** Your tasks **
**1)** Determine whether each of the following statements, marked (a), (b), and (c), agrees with the article on Peperomia vitilevuensis, answering yes or no for each and quoting the deciding words of the article: (a) The species was first described by Truman G. Yuncker. (b) The species occurs in several countries besides Fiji. (c) The petiole is about 5 mm long.
**2)** Set down the passage of the article on Peperomia vitilevuensis from "Species of epiphytic" up to and including "endemic to Fiji.".
**3)** According to the article on Peperomia vitilevuensis, where does the species name come from, and why was that source chosen? Answer in one to three sentences.
Text for analysis START
Species of epiphytic subshrub

Peperomia vitilevuensis is a species of epiphyte from the genus Peperomia. It was first described by Truman G. Yuncker and published in the book "Journal of the Arnold Arboretum 30(4): 445. 1949. (J. Arnold Arbor.)". The etymology came from Viti Levu, the place where the species was discovered.

==Distribution==
It is endemic to Fiji.

- Fiji
  - Mount Victoria
  - Mount Nanggaranambuluta

==Description==

Stem up to 15 cm tall, branching sub-erect, 2 mm thick at the base when dry, densely hirtellous, with internodes generally 10-15 mm long; leaves alternating, elliptic, mostly 1.2-1.8 cm. Wide, 1.5-4 cm. long, the apex bluntly acute, the base acute, puberulent on both sides, ciliolate, palmately 3-5 nerved, the nerves branched upward, moderately dark-glandular dotted, drying membranous, translucent; petiole about 5 mm. long, hirtellous; spikes leaf-opposed, 1 mm. think and 15-20 mm. long, moderately to loose flowered; peduncle slender, 3-5 mm. long, hirtellous; rachis glabrous; bracts round peltate; drupe globos

From Peperomia subroseispica, they differ because of its densely hirtellous stems.
Text for analysis END
Records START
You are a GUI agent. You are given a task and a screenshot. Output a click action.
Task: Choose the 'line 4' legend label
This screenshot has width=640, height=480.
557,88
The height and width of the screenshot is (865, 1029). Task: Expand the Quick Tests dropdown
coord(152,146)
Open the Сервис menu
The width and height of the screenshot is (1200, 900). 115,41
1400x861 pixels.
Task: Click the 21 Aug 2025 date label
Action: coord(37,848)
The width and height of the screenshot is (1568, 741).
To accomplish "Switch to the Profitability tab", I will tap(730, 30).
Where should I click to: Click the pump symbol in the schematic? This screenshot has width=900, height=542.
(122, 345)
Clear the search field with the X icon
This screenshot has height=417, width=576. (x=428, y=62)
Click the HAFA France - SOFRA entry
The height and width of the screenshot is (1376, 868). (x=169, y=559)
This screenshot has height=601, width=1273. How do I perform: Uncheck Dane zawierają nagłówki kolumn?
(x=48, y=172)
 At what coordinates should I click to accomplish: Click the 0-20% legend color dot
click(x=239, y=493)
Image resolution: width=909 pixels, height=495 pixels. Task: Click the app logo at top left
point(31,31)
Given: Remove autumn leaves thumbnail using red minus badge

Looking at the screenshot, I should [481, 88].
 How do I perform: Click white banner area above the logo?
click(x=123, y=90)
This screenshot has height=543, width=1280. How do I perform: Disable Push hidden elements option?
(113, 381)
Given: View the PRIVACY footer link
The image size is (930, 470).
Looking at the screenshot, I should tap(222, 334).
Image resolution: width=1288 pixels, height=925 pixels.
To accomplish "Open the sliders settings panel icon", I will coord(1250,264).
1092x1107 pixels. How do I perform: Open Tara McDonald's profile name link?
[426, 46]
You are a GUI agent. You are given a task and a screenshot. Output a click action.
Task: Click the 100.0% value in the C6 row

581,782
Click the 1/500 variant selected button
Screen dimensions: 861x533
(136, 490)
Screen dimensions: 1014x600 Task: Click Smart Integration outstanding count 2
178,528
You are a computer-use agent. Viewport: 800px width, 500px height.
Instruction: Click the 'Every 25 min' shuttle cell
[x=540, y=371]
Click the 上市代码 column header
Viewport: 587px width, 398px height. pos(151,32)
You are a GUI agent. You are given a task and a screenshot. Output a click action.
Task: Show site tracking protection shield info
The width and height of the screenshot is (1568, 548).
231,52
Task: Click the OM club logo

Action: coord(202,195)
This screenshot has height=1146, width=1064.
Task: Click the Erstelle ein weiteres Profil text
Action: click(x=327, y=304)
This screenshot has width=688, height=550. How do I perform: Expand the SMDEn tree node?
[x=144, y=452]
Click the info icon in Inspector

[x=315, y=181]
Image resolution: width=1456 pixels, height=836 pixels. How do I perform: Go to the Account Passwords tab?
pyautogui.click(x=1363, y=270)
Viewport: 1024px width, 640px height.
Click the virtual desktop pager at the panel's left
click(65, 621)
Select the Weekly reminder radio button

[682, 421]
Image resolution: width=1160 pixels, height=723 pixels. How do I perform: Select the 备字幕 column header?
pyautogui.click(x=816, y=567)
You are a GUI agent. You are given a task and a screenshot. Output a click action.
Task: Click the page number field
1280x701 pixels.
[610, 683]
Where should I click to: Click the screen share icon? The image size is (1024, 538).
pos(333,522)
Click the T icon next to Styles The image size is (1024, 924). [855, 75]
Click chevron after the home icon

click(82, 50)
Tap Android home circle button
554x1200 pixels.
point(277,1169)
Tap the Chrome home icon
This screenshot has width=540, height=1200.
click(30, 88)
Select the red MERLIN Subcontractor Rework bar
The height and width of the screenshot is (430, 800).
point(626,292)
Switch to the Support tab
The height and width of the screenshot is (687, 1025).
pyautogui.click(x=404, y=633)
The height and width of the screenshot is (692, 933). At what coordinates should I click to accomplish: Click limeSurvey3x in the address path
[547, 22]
Records END
** Answers provided **
**1)**
(a) Yes: "It was first described by Truman G. Yuncker"
(b) No: "It is endemic to Fiji."
(c) Yes: "petiole about 5 mm. long"

**2)**
Species of epiphytic subshrub

Peperomia vitilevuensis is a species of epiphyte from the genus Peperomia. It was first described by Truman G. Yuncker and published in the book "Journal of the Arnold Arboretum 30(4): 445. 1949. (J. Arnold Arbor.)". The etymology came from Viti Levu, the place where the species was discovered.

==Distribution==
It is endemic to Fiji.

**3)** The name comes from Viti Levu. That source was chosen because Viti Levu is where the species was discovered.